GIVEN PROBLEM:
Convert the rows starting with the line that contains "Given: Open the three-dot more options menu" and going on through the line that contains "This screenshot has height=1367, width=1351." into a JSON list of strings, one string per line, skipping blank lines. Leave the pictures out of the output.

- - - - -

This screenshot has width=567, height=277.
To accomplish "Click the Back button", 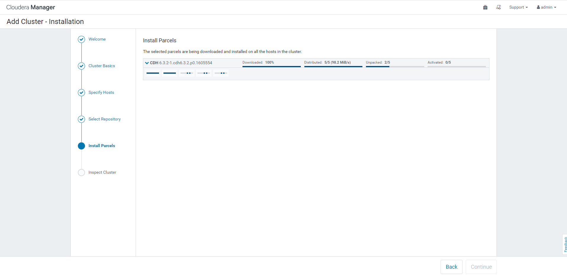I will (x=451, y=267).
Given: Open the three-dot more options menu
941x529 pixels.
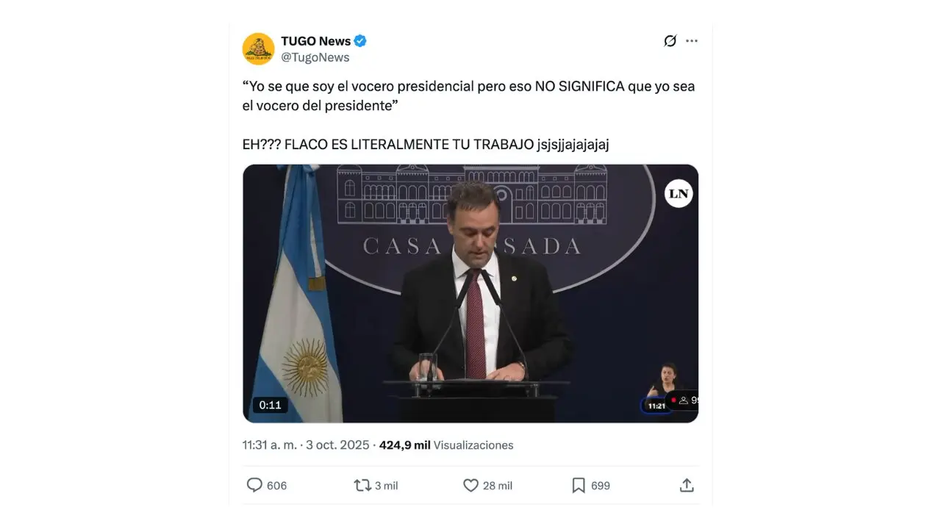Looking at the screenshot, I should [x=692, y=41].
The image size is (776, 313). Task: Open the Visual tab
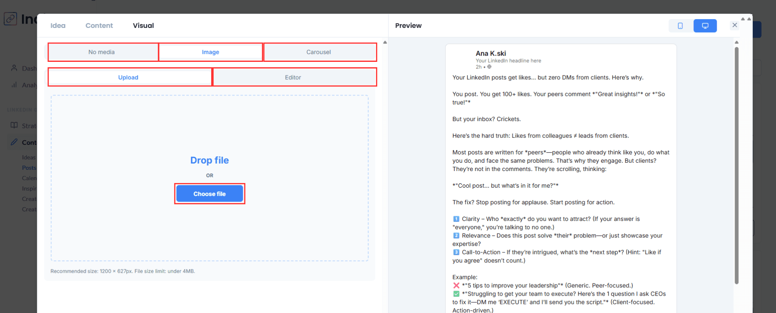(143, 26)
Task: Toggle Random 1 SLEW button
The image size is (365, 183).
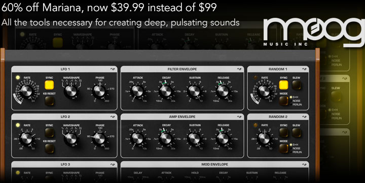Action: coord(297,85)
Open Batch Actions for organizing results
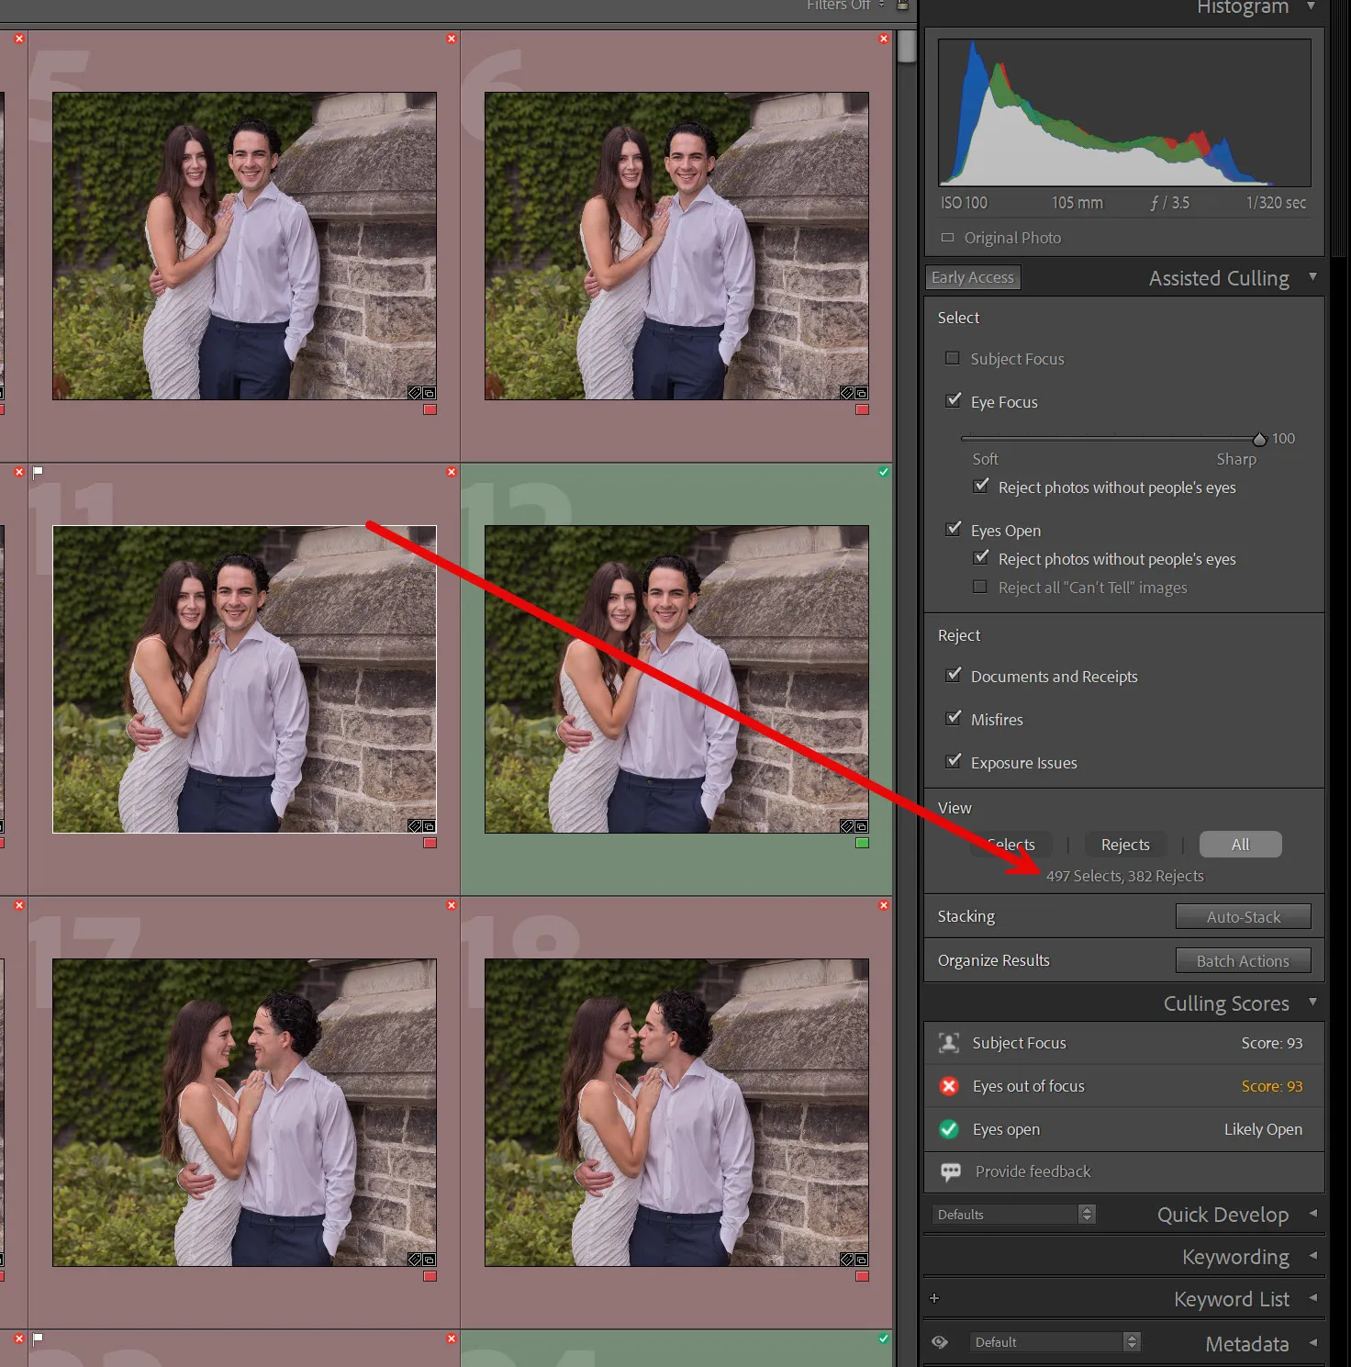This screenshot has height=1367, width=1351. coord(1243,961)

- - - - -

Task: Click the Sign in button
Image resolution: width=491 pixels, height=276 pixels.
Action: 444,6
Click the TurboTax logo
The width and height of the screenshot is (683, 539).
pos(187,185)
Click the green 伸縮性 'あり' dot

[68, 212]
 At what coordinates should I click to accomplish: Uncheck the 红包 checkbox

- - - - -

EXERCISE SOLUTION:
[
  "Given: Open the three-dot more options menu",
  "941x529 pixels.",
  "Looking at the screenshot, I should [x=692, y=41].",
  "The image size is (776, 313). Task: Open the Visual tab",
  "(143, 26)",
  "Task: Toggle Random 1 SLEW button",
  "The image size is (365, 183).",
  "Action: coord(297,85)",
  "Open Batch Actions for organizing results",
  "This screenshot has height=1367, width=1351. coord(1243,961)"
]